Yukarıda anılan kararda değinilen CMUK, 5271 S.lı Kanun ile değiştirilmiş ve Ceza Muhakemesi Kanunu yürürlüğe girmiştir. Yeni kanunda da, 311-323 maddelerinde yine karar içeriğine uygun düzenlemeler yer almıştır. Yargılamanın yenilenmesi için başvuru CMK 318/I uyarınca hükmü veren mahkemeye yapılır. Başvurumuza konu hükmü veren Adana 2 No lu Sıkıyönetim Mahkemesi lağvedilmiştir. Bu mahkemelerdeki mevcut; kararlı veya derdest tüm dosyalarla ilgili olarak da ağır ceza nahkemeleri görevlendirilmiş, dosyalar görevli kılınan mahkemelere devredilmiştir. Veysel Güney ile ilgili dosya da Ankara Ağır Ceza Mahkemesi’ne devredilmiştir. Bu itibarla, hükmü veren mahkeme lağvedilmiş olmakla birlikte, dava/hüküm dosyası uhdesinde bulunan Ankara Ağır Ceza Mahkemesi, CMK 318/I uyarınca yargılamanın yenilenmesi için başvuru merciidir.

2- Veysel Güney davasında, emekli savcı Mete Göktürk’ün kaleme aldığı ve dönemin olaylarının değerlendirmelerini de içeren “Adaleti Gördünüz mü” adlı kitap, CMK 311/e kapsamında, ispat gücü olan bir yeni delil durumundadır (Ek-2). Kitapta; “Üstelik Veysel Güney’in ölüm cezasına çarptırılması olayını en başından beri izlemiştim. Çatışmada ölen teğmen ve militanın ölü muayenelerinde bulunmuş, çatışmanın yaşandığı apartman havalandırma boşluğundan koşmaya çalışırken yakalanan ve görevlilerce feci şekilde dövülerek ağır yaralanan Veysel Güney’in hastanede ilk ifadesini almış, olayın hazırlık soruşturmasını ben yapmıştım. Soruşturmanın bu aşamasında, çatışmada Veysel Güney’in de silah bulundurduğuna dair bir kanıt elde edilememişti. Sonradan ne gibi gelişmeler olduğunu bilmiyordum.
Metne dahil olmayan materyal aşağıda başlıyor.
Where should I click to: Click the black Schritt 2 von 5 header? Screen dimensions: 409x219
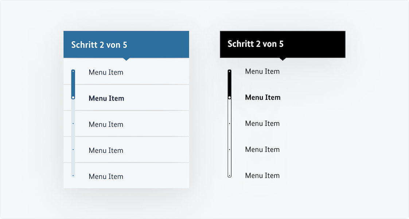point(283,44)
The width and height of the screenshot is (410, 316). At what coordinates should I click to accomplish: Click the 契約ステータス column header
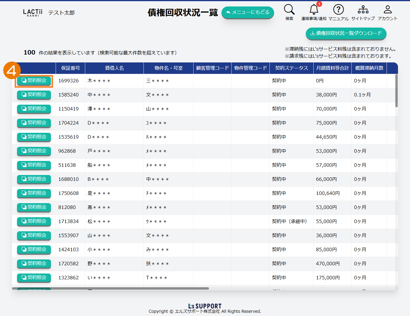pos(291,68)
Ancak benim ilk tespitlerimle Sıkıyönetim Askeri Mahkemesi’nin verdiği karar örtüşmüyordu. O günlerde yaşanan ortamın olağan dışılığı da göz önüne alındığında, yargılamanın tarafsız ve adil yapılmamış olabileceğine ilişkin kuşkular duyuyordum.”(Mete Göktürk, Adaleti Gördünüz Mü? Telos Yayınları İstanbul, Haziran 2006 sayfa 72).

İspat ve delil ceza yargılamasının temel kavramlarındandır. Çünkü delil olmadan ispat olmaz ve ispat olmadan da mahkumiyet hükmü kurulmaz. Tersi durumda maddi gerçekliğe aykırılık ve hukuksuzluk vardır. Ortaya çıkan yeni delil, bu maddi gerçekliğe ilişkin ispat aracı olma özelliği taşımaktadır.
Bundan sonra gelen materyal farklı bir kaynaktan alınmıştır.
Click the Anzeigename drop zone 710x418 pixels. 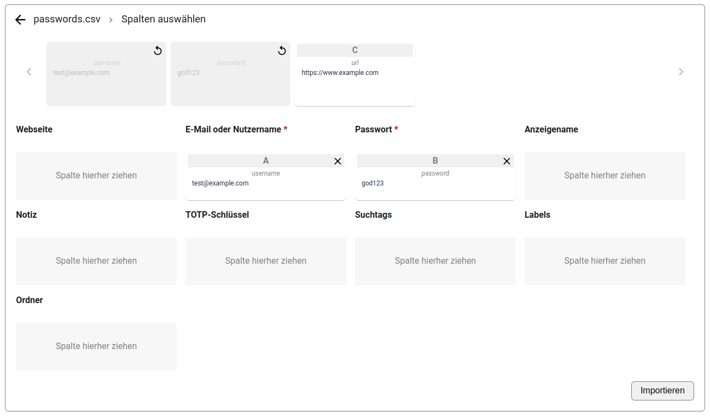[x=604, y=176]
“İspat maddi olgular konusunda kesin kanaat ve inanç uyandırmaktır, fakat bu kişiden kişiye değişebilmektedir. Belli bir kişi bakımından bir olayda yeterli olan deliller bir başkası bakımından yeterli sayılmayabilir. Bu nedenle özellikle ceza yargılaması alanında ispatın nısbiliğinden söz edilir. Fiili dış dünyada var eden, maddi olaylardır. Fiilin maddi unsuru gerçekleşmeden, suç konusu fiilden ve dolayısıyla failin cezalandırılmasından söz edilemez. Bu nedenle fiilin ispatı belli bir kesinlik derecesinde olmalıdır. Aksi halde fiil ve faille ilgili kuşkulu bir durumdan söz edilemez. Böyle hallerde de “Şüpheden sanık yararlanır (in dubio pro reo)” evrensel kuralı işler. . (E. Yurtcan s. 248 Ceza Yargılaması Hukuku İstanbul, 2005)

Veysel Güney davasında da, emekli Savcı M. Öztürk’ün kitabı ve bu kitabında yer alan tanıklığı, öğretiden yapılan alıntıda yer alan hususlarla uygunluk göstermektedir.

Yeniden yargılama isteminin birinci dayanağı bu tanıklık ve anılan kitaptır. Açıkça görüldüğü üzere, ilk soruşturmayı yapan bir savcının “şüphesi” altında idam cezası verilmiştir. Başka bir deyişle, ispat bakımından “belli bir kesinlik derecesi” olmayan bir fiilden dolayı sanık hakkında idam cezası verilmiştir. Bu kanıt da yargılamadan çok sonra, yeni elde edilmiştir.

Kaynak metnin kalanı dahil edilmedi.